• [WHAT TO DO]:
Can you copy the material from the line with "How do I perform: Open the" to the line with "Action: pos(791,27)", swapping "dialog" for "popup" and leaving everything else the same?

━━━━━ RECORDS ━━━━━

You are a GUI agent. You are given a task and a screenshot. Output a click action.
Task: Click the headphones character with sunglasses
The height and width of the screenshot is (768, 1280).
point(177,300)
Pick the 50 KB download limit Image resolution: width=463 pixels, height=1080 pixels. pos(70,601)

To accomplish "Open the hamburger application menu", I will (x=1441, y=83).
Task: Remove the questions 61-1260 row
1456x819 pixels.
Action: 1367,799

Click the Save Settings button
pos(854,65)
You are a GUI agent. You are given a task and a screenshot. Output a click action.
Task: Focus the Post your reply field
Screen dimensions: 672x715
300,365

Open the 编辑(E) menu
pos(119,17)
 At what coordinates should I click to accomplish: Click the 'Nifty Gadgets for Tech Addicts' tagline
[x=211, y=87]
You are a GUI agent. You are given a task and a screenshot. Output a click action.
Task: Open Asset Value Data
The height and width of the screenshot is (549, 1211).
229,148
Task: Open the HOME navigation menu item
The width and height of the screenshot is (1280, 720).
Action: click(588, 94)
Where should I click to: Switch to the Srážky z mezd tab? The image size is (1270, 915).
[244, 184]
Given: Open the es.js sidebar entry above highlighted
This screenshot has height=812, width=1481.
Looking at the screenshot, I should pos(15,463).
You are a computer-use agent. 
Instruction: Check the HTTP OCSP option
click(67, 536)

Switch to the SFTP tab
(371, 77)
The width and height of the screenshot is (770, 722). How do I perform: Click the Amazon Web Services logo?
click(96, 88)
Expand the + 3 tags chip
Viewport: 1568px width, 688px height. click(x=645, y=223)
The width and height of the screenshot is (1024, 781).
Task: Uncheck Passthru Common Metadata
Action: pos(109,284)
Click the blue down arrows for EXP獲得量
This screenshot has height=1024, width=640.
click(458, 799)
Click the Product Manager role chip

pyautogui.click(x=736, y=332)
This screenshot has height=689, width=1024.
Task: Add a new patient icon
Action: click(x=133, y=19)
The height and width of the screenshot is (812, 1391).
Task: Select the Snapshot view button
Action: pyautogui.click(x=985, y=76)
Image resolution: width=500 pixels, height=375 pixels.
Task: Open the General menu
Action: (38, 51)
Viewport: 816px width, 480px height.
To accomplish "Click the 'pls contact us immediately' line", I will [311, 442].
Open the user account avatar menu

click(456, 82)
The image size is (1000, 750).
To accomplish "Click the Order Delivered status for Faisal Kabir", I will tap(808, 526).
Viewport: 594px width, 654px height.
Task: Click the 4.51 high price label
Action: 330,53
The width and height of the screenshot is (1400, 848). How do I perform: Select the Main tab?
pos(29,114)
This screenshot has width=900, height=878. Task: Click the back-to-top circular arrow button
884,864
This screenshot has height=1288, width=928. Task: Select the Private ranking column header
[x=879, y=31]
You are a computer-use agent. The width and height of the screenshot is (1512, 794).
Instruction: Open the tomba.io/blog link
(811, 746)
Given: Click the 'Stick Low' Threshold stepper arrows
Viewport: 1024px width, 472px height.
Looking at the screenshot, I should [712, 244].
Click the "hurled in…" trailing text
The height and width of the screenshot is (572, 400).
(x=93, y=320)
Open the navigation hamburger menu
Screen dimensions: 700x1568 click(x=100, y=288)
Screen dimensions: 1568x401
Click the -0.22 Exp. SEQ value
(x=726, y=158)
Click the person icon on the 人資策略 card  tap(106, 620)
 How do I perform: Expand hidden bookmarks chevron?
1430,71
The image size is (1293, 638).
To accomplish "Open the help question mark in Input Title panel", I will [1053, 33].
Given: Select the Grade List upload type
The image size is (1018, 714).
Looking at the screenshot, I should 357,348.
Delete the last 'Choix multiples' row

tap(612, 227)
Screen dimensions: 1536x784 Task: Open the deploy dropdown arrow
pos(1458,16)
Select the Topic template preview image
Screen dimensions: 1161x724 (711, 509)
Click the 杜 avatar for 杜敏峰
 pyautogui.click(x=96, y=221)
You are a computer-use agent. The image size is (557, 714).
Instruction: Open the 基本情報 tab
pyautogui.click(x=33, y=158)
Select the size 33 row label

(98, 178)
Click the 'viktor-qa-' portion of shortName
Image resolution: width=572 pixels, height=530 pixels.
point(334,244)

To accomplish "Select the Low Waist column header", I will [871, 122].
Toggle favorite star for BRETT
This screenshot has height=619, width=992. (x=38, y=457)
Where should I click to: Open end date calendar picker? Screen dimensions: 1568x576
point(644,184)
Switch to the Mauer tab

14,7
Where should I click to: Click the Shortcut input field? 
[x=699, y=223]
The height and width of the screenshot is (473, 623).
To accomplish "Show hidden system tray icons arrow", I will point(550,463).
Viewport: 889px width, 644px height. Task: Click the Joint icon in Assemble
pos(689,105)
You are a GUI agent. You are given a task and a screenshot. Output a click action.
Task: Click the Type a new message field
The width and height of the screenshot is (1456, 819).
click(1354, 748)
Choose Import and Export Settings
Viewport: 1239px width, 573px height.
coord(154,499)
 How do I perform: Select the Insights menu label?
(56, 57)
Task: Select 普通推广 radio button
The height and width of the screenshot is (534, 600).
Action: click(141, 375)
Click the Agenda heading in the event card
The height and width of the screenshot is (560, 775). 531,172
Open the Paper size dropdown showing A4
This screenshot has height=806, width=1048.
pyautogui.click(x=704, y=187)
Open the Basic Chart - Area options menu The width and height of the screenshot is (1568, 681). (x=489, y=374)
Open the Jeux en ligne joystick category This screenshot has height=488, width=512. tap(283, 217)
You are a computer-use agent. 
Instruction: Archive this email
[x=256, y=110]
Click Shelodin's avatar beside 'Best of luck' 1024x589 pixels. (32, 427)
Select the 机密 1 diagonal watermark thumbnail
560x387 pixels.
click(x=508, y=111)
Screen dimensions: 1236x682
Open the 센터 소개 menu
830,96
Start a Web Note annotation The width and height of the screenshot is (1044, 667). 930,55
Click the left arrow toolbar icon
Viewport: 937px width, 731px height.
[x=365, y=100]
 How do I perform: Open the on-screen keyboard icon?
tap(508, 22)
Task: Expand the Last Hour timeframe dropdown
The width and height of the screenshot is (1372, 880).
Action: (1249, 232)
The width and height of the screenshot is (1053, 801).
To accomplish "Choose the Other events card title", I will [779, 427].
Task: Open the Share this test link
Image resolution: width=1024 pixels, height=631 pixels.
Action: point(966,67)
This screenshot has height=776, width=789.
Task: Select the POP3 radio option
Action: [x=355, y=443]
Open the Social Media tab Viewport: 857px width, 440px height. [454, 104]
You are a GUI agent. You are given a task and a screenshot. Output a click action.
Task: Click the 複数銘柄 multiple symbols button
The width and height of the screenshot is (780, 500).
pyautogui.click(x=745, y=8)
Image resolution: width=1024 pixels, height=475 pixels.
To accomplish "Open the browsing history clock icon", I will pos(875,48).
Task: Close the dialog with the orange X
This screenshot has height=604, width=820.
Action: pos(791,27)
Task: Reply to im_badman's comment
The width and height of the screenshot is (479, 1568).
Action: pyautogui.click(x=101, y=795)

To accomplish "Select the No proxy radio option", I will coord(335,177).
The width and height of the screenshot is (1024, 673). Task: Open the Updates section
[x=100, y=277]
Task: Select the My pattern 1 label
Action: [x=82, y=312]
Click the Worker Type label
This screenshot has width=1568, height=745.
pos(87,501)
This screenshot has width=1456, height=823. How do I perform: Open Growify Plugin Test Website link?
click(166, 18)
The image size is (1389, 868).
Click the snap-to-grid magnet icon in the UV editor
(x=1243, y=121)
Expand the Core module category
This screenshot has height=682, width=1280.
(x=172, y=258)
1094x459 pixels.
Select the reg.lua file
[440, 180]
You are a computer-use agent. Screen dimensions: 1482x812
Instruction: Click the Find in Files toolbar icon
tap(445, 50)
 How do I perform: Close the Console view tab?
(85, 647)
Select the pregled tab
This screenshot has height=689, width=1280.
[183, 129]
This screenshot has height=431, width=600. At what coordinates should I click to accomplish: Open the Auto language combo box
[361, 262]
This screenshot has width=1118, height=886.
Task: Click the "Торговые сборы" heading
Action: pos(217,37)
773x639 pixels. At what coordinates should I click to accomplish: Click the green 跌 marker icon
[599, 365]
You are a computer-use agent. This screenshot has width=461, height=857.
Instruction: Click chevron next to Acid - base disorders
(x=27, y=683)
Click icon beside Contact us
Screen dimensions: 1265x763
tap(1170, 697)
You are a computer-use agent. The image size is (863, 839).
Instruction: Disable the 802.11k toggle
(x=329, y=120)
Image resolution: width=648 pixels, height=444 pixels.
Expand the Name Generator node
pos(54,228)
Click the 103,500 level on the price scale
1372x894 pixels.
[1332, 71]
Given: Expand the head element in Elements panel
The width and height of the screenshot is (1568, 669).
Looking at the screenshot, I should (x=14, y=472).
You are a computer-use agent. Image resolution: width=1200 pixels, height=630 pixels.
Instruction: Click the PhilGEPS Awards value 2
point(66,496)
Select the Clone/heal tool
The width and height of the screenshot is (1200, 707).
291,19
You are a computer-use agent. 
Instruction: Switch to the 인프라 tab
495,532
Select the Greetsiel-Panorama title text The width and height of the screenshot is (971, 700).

━━━━━

• [EXERCISE OUTPUT]:
 How do I perform: Open the on-screen keyboard icon?
tap(508, 22)
Task: Expand the Last Hour timeframe dropdown
The width and height of the screenshot is (1372, 880).
Action: (1249, 232)
The width and height of the screenshot is (1053, 801).
To accomplish "Choose the Other events card title", I will [779, 427].
Task: Open the Share this test link
Image resolution: width=1024 pixels, height=631 pixels.
Action: point(966,67)
This screenshot has height=776, width=789.
Task: Select the POP3 radio option
Action: [x=355, y=443]
Open the Social Media tab Viewport: 857px width, 440px height. [454, 104]
You are a GUI agent. You are given a task and a screenshot. Output a click action.
Task: Click the 複数銘柄 multiple symbols button
The width and height of the screenshot is (780, 500).
pyautogui.click(x=745, y=8)
Image resolution: width=1024 pixels, height=475 pixels.
To accomplish "Open the browsing history clock icon", I will pos(875,48).
Task: Close the popup with the orange X
This screenshot has height=604, width=820.
Action: pos(791,27)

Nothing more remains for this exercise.